Since then, the church has continued to soften its stance on gays, and two years ago declared homosexuals eligible for “any ordained ministry.”

That and other rulings have threatened to split the Anglican Church, but Messier takes it in stride.

“In my 27 days or so here at St. Francis, I have not heard that this is an issue,” Messier said Thursday. “That doesn’t mean everybody agrees, but I don’t think it’s a big issue and I’m happy it doesn’t appear to be.”

The Rev. Terri Pilarski, St. Francis’ most recent permanent pastor, left shortly after an August 2009 interview with the Green Valley News in which she said the Bible didn’t condemn homosexuality. Pilarski, who had been at the church about 18 months, wouldn’t address whether her public stance on homosexuality led to her decision to leave. She now is a pastor at a church in Dearborn, Mich.

“Coming from a diocese in South Carolina, which is extremely conservative, where the bishop there was against it and would never give the clergy permission to perform same-sex blessings has been an eye-opener for me,” Messier said. “When I sat and met with the bishop in the Diocese of Arizona while interviewing for this position at St. Francis, my wife and I walked out after the meeting and thought to ourselves, ‘What a breath of fresh air.’”

“We need to treat all people, whether homosexual or heterosexual with the same respect and not brand them as we have branded other groups of people in the past,” he said.
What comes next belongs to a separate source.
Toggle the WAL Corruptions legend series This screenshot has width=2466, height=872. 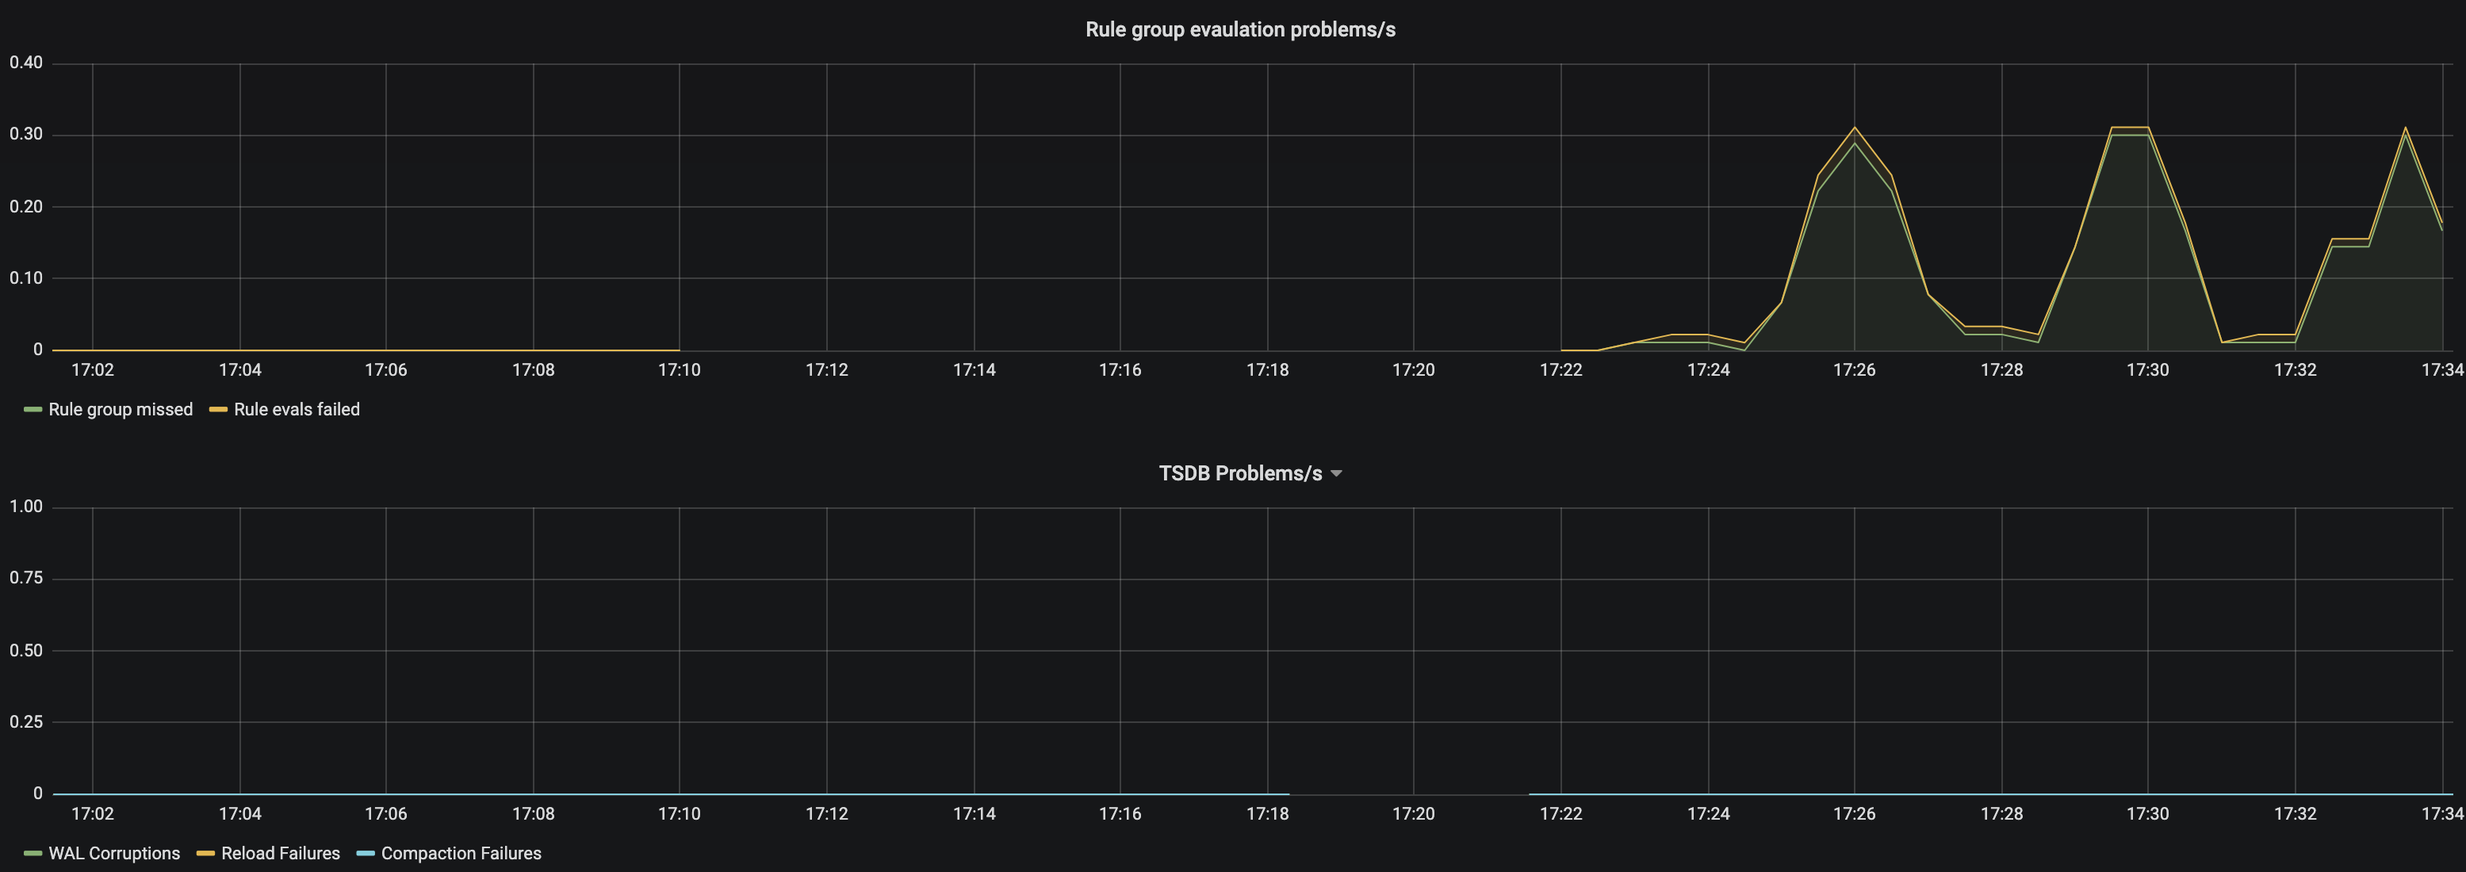(114, 854)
“Looking at the church historically, there have been certain issues that have been supported by Scripture, and yet very anti-gospel,” Messier pointed out. “Slavery, for example. You could find support for it in the scriptures and then finally we realized one day that we needed to understand the context in which the Scripture was written. We don’t believe the enslavement of other human beings is a good thing today.”